Hypothesis / aims of study
Overactive bladder (OAB) is a highly prevalent condition associated with significant impairment in quality of life, with urgency and urgency urinary incontinence representing the most bothersome symptoms. Peripheral neuromodulation techniques, including percutaneous tibial nerve stimulation (PTNS) and transcutaneous tibial nerve stimulation (TTNS), are established third-line therapies supported by a robust evidence base. However, their real-world effectiveness remains constrained by treatment burden, the need for repeated clinic-based sessions, and suboptimal long-term adherence.
Peroneal neuromodulation has recently emerged as a novel approach targeting similar lumbosacral neural pathways, with the potential to overcome key limitations of existing strategies.
This study aims to evaluate whether peroneal neuromodulation represents a clinically meaningful evolution in peripheral neuromodulation for OAB.
Study design, materials and methods
A structured narrative review was conducted using MEDLINE and Embase databases to identify studies evaluating peroneal neuromodulation in patients with OAB. Clinical, mechanistic, and comparative studies were included.
Evidence relating to PTNS and TTNS was analysed for contextual comparison, particularly regarding efficacy, durability, and treatment delivery models.

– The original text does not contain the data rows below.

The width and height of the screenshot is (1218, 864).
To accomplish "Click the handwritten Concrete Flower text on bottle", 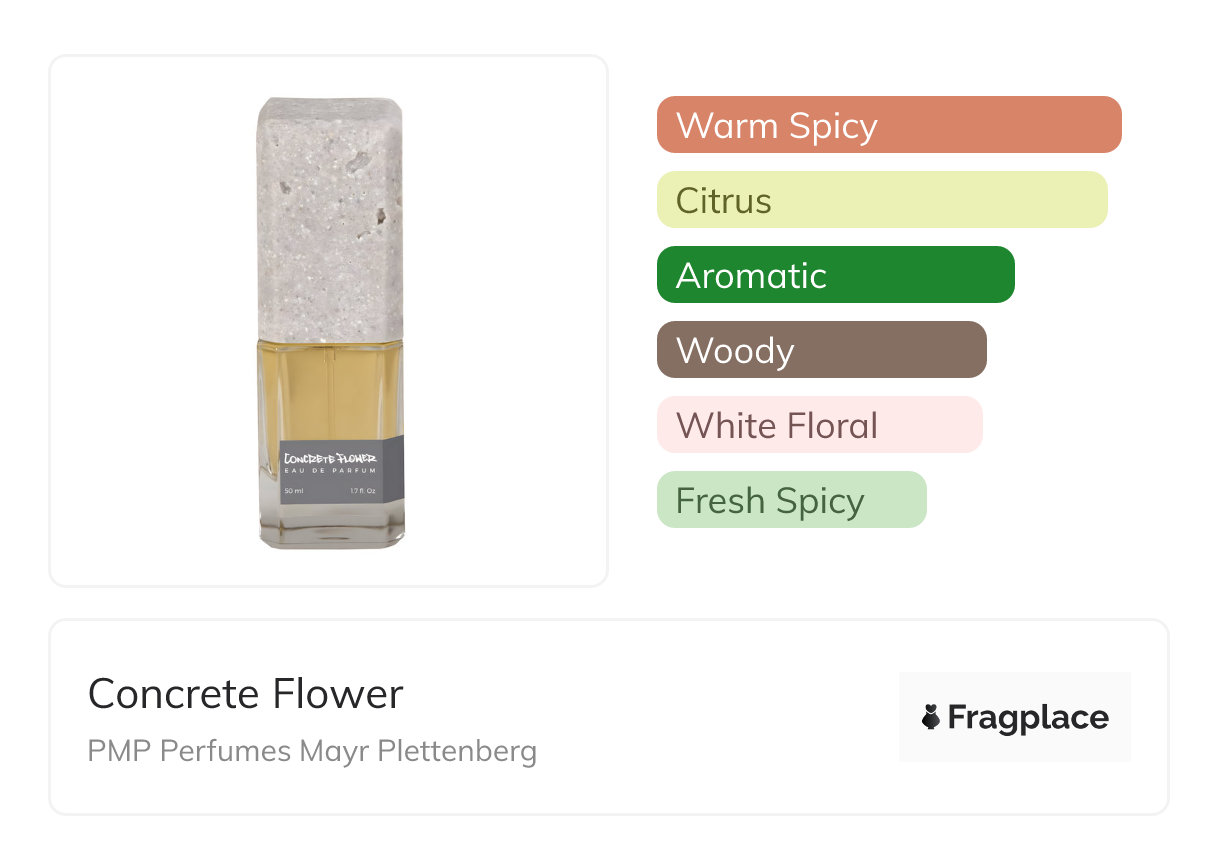I will [330, 459].
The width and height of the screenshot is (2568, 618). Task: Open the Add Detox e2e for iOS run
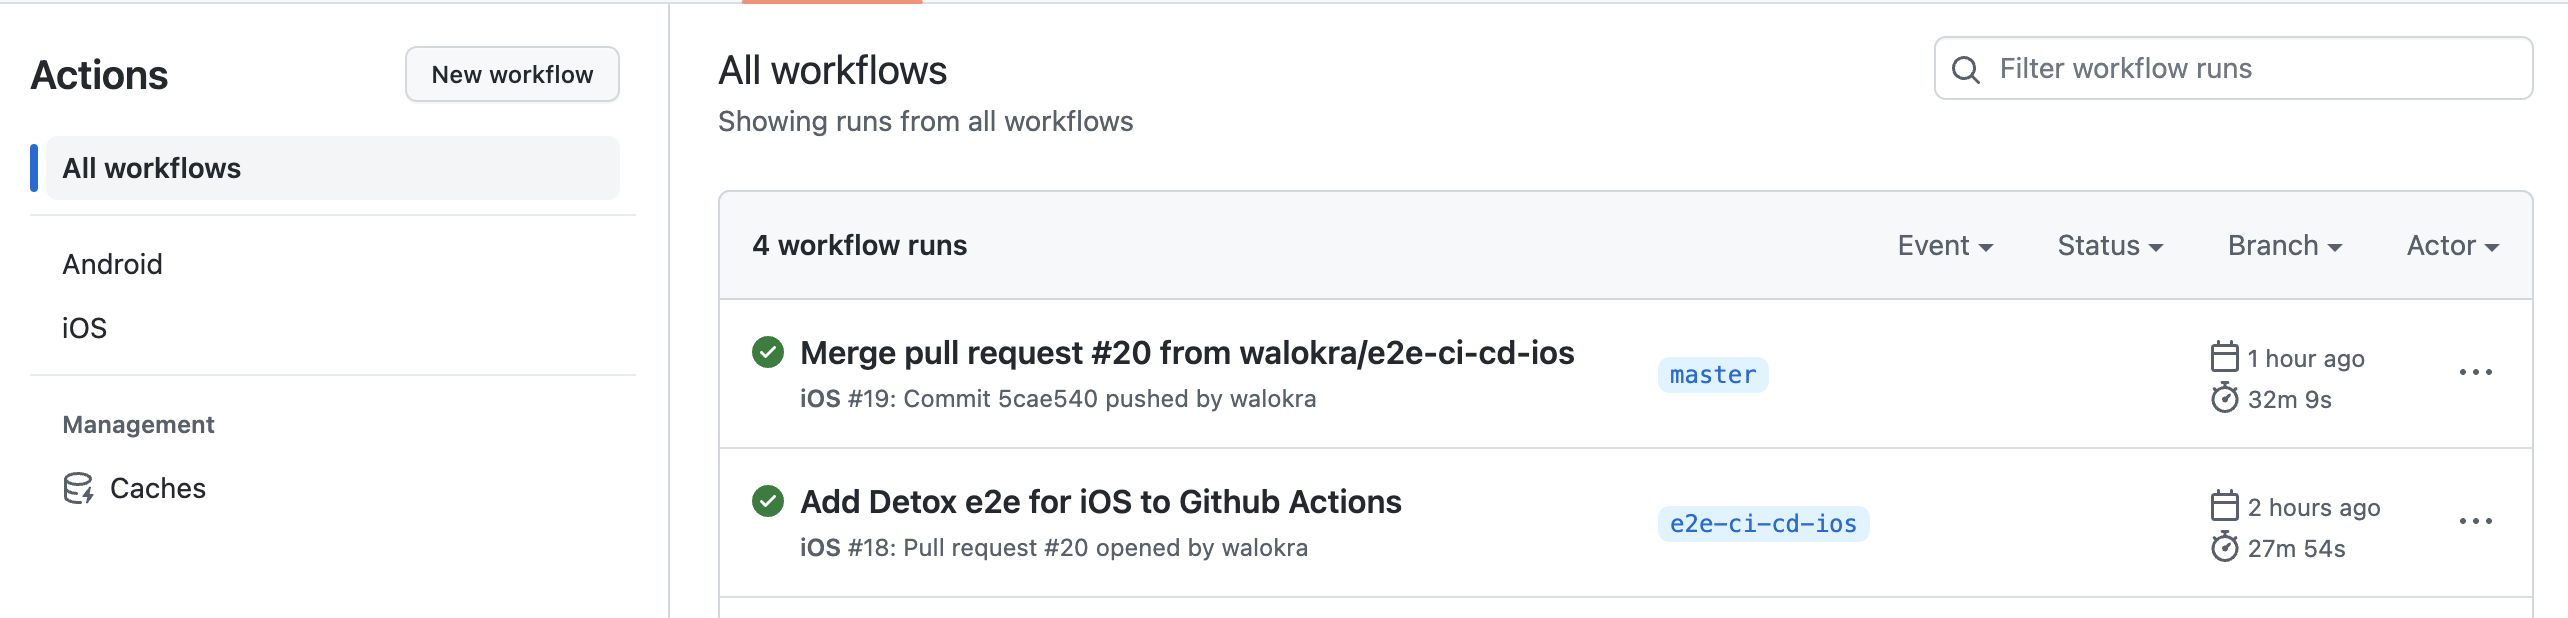tap(1101, 502)
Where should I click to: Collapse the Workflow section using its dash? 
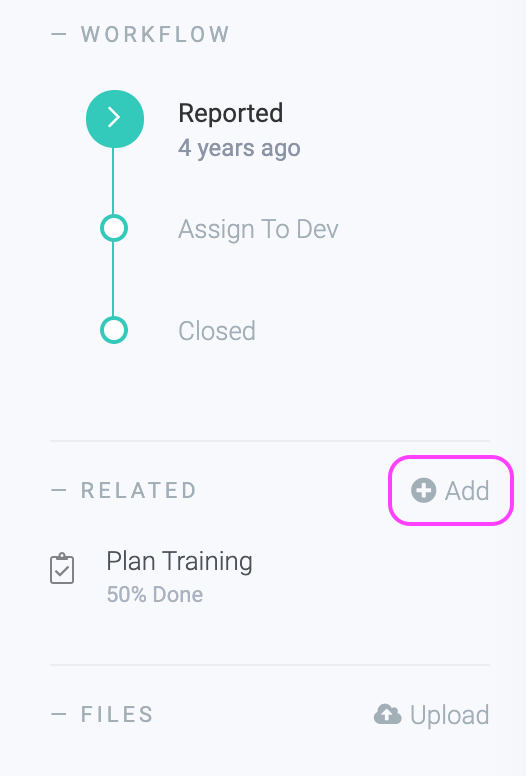pyautogui.click(x=58, y=34)
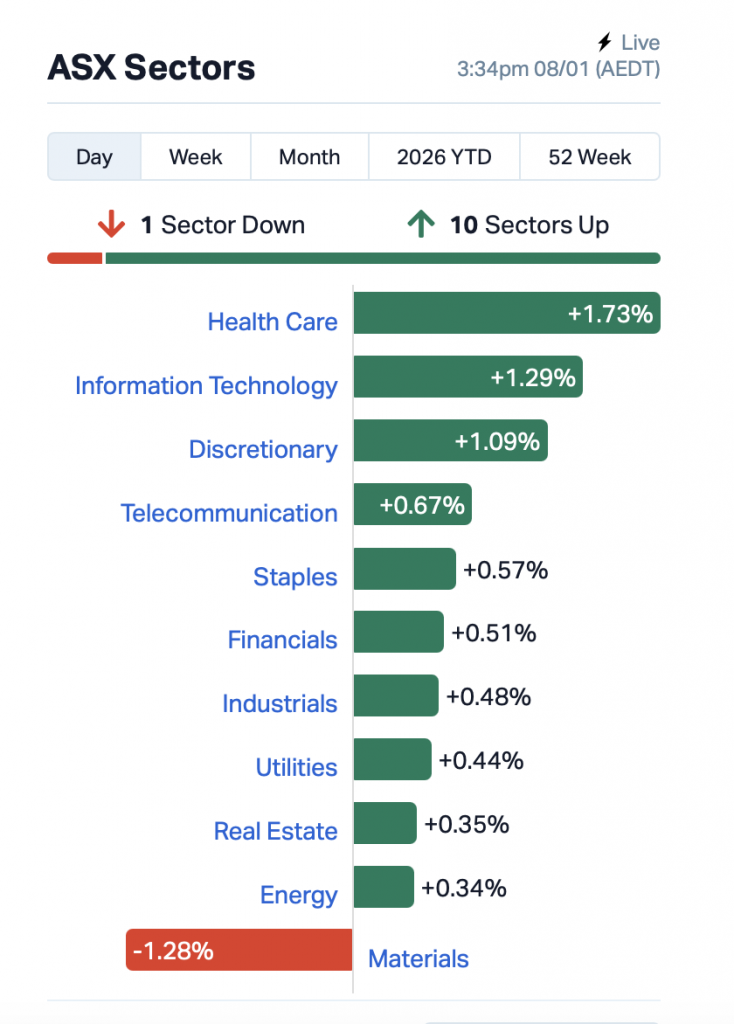Image resolution: width=734 pixels, height=1024 pixels.
Task: Open the Utilities sector link
Action: [x=296, y=768]
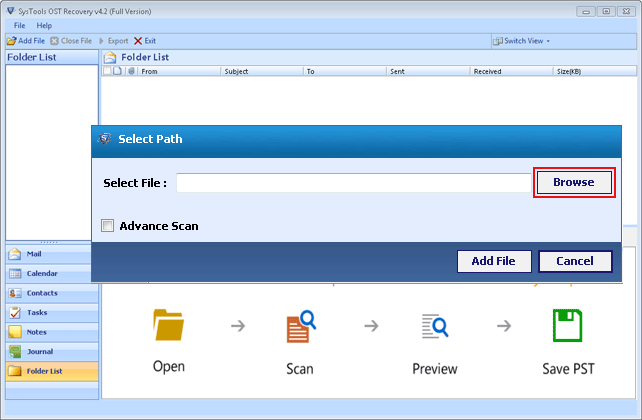Click the Add File toolbar icon
The width and height of the screenshot is (642, 420).
click(11, 41)
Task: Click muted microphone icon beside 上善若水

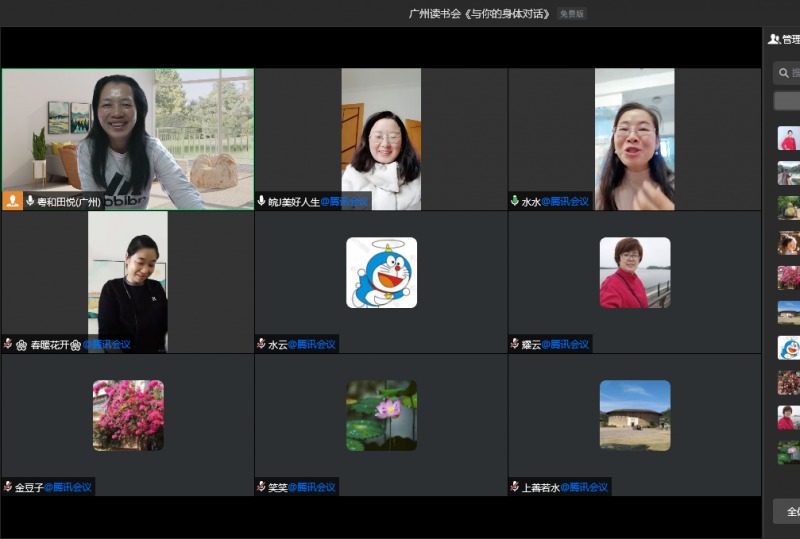Action: point(515,487)
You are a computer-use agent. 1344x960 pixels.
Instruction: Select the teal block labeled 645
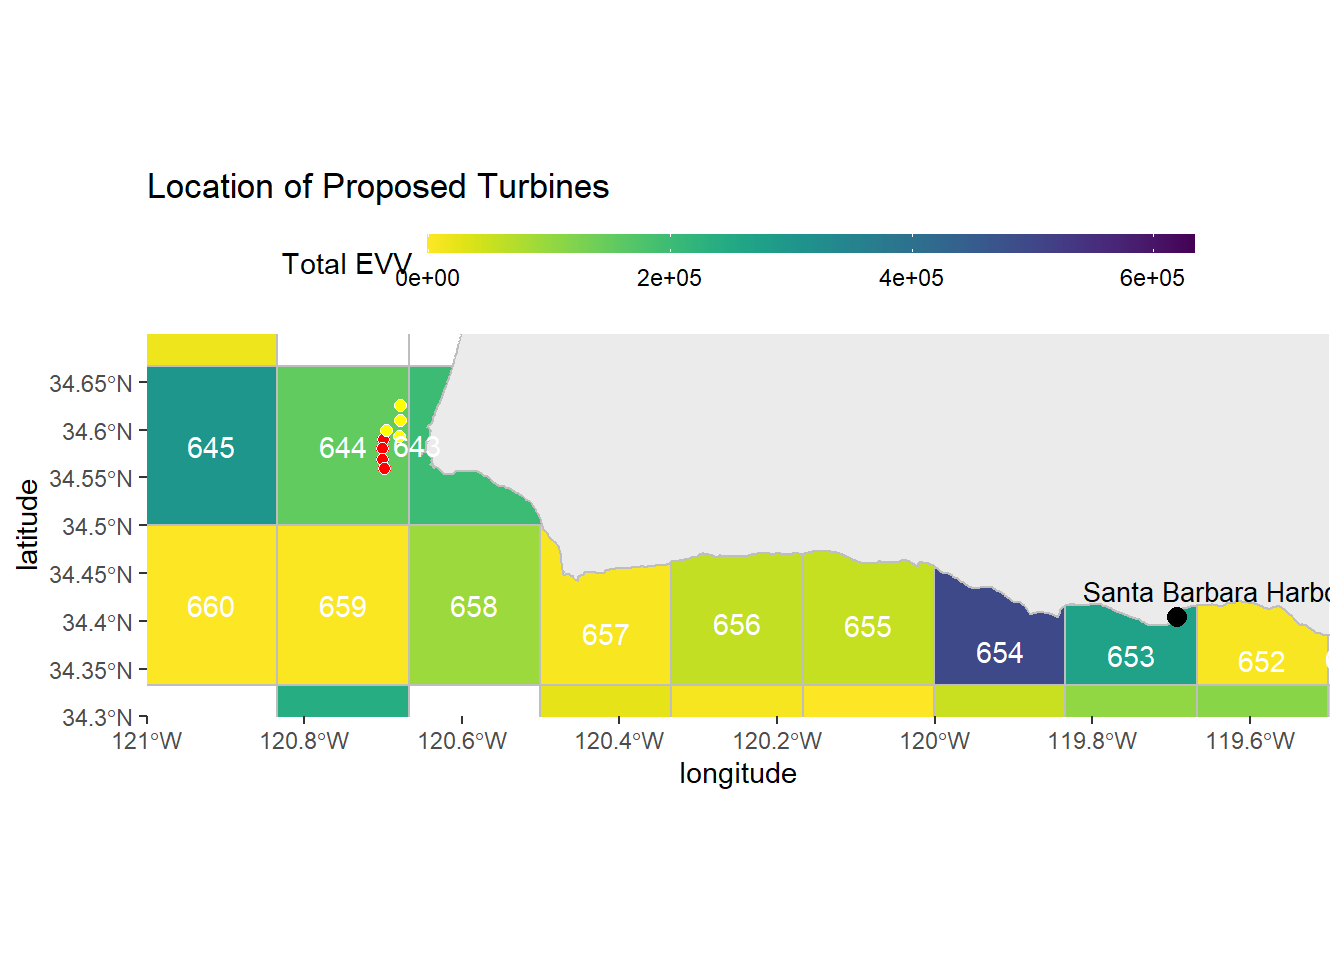pyautogui.click(x=211, y=446)
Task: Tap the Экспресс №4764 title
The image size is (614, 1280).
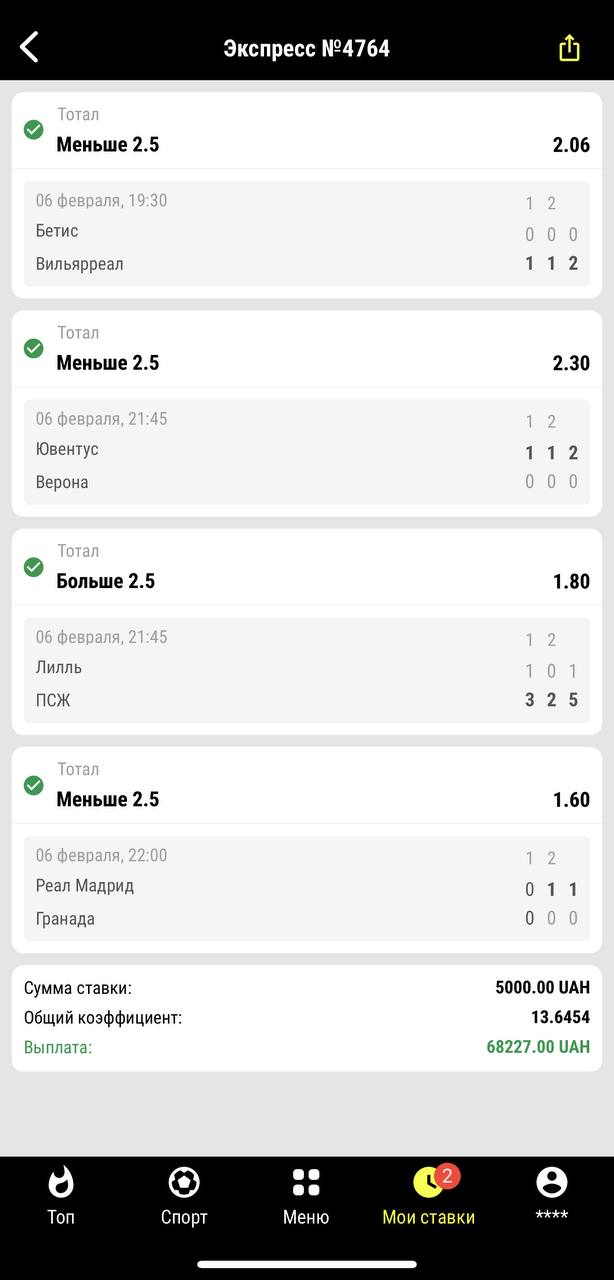Action: point(306,48)
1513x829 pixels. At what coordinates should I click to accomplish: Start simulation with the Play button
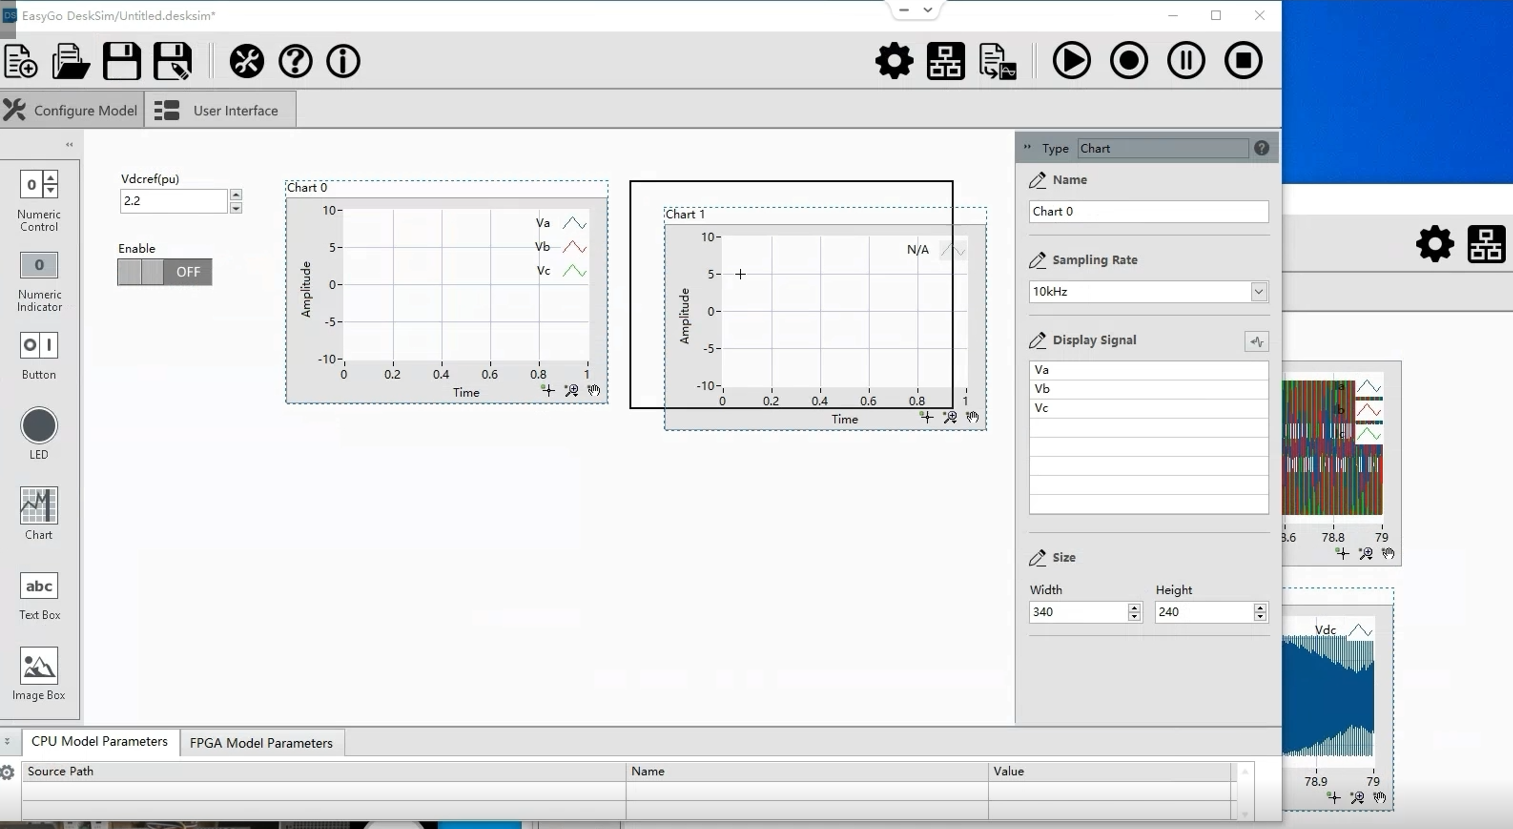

Given heterogeneity in study design, stimulation protocols, and reported outcomes, a qualitative synthesis was performed. The analysis was structured around three domains: mechanistic plausibility, clinical effectiveness and safety, and translational potential, including feasibility, accessibility, and scalability.
Results
Peroneal neuromodulation demonstrates strong physiological plausibility, supported by shared lumbosacral innervation (L4–S3) and emerging functional neuroimaging evidence indicating modulation of central networks involved in bladder control.
Early clinical studies report consistent improvements across core OAB outcomes, including urinary frequency, urgency, urgency urinary incontinence, and patient-reported quality of life. Tolerability profiles are favourable, with minimal adverse effects and high patient acceptability.
A key differentiating feature is anatomical accessibility, allowing simplified and reproducible electrode placement. This facilitates the development of flexible treatment paradigms, including transcutaneous and home-based delivery systems, with the potential to reduce healthcare utilisation and improve adherence.
In contrast, PTNS and TTNS are supported by randomised controlled trials and long-term outcome data, reflecting a mature stage of clinical development. However, their dependence on structured, clinic-based treatment protocols may limit scalability and contribute to attrition over time.
Current evidence for peroneal neuromodulation remains limited by small sample sizes, short follow-up, heterogeneity in stimulation parameters, and absence of direct comparative trials.
Interpretation of results
Peroneal neuromodulation integrates mechanistic plausibility with practical advantages in treatment delivery, directly addressing key limitations of existing peripheral neuromodulation strategies.
By enabling simplified, potentially decentralised and patient-driven therapy, it introduces a shift from clinic-dependent models towards scalable neuromodulation approaches.
While the evidence base remains early-phase, the consistency of clinical signals, combined with favourable tolerability and feasibility, suggests potential to enhance real-world effectiveness through improved accessibility and adherence.